SONGS USED FROM CD: Additional
Information is available on the CD liner notes, accessible from this site.
Disc 1
·
Song # 4:The Battle of
Fort Donelson
This
piece features a poem written on July 4, 1862 by W.E. Maurey, a soldier with
the 49th Tennessee Infantry. Maurey was
captured and taken prisoner at Fort Donelson in 1862. The poem provides vivid
imagery of some of the chaotic events during the first major victory for the
North during the Civil War, including, in this battle, the unfurling of the
white surrender flag.
·
Song #11: The Drummer
Boy of Shiloh
“The
Drummer Boy of Shiloh” was composed and written by William S. Hays (1837-1907)

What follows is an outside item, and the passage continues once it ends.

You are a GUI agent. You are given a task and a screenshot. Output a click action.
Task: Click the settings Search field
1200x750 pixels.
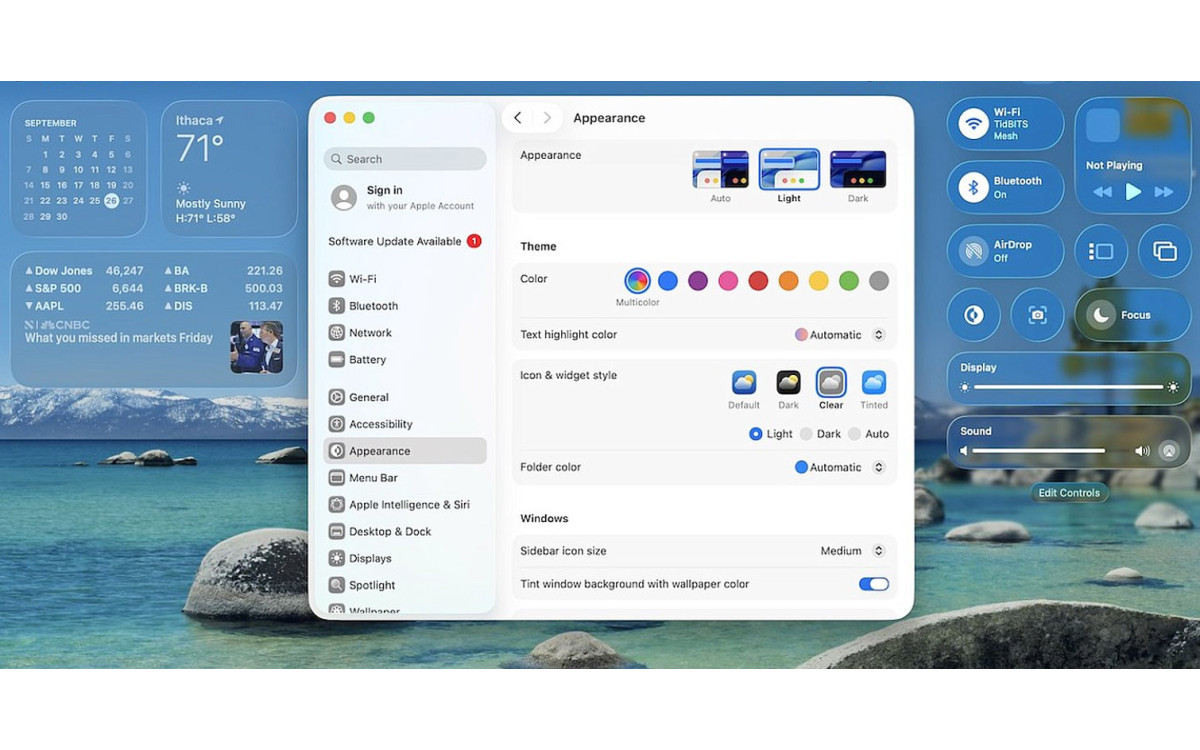click(404, 158)
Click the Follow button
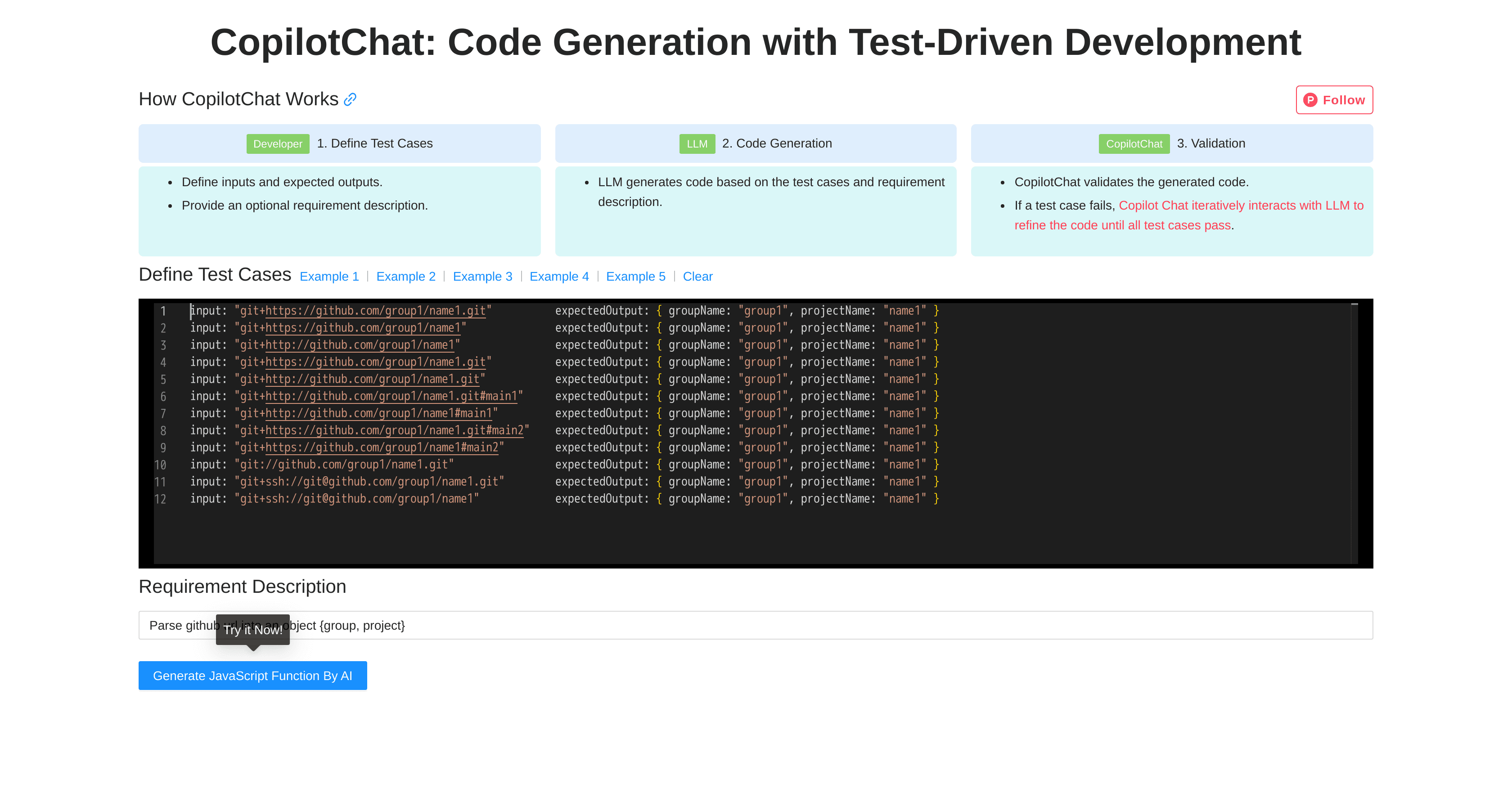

in 1863. Although the song never mentions the name of a specific drummer boy, the
name Johnny Clem became associated with the song. However, although Clem was a
young drummer in the Civil War, his unit, the 22nd Michigan Infantry, would not
be mustered into service until August 1862, after the April 1862 Battle. T
Disc 2
·
Song #5: Shiloh: A
Requiem
Written
by Herman Melville and included in his 1866 Battle-Pieces
and Aspects of the War, which takes a somewhat chronological look at the
American Civil War from John Brown’s hanging to Reconstruction. Contemporaries praised
Battle-Pieces for its inclusion of
both Northern and Southern perspectives of the war.
·
Song # 6: ‘Twas
at the Siege of Vicksburg
“Twas at the Siege of Vicksburg” was set to the
melody of “Listen to the Mocking Bird,” a popular song written in 1855. “’Twas
at the Siege of Vicksburg” incorporates new lyrics which portray the final
military action in the Vicksburg Campaign of the American Civil War. Tim
Kavanaugh, a park ranger at Vicksburg National Military Park, reports that the
rewritten lyrics of this song are suspected to have happened at the siege
itself.
·
Song #8: Stories From da Dirt III
This piece
tells the historic drama of former enslaved Africans escaping to Fort Donelson,
after it was taken over by Union forces in 1862. It includes coded songs with
dual meanings that signify resistance to bondage, plans for escape and hopes
for freedom. Marybeth Hamilton, in her book In
Search of the Blues, writes that the song Run, Brother, Run depicted “comic misadventures of escapees
attempting to elude the slave patrols”. The spirituals “Steal Away” and “The
Gospel Train” are well known for their multiple interpretations.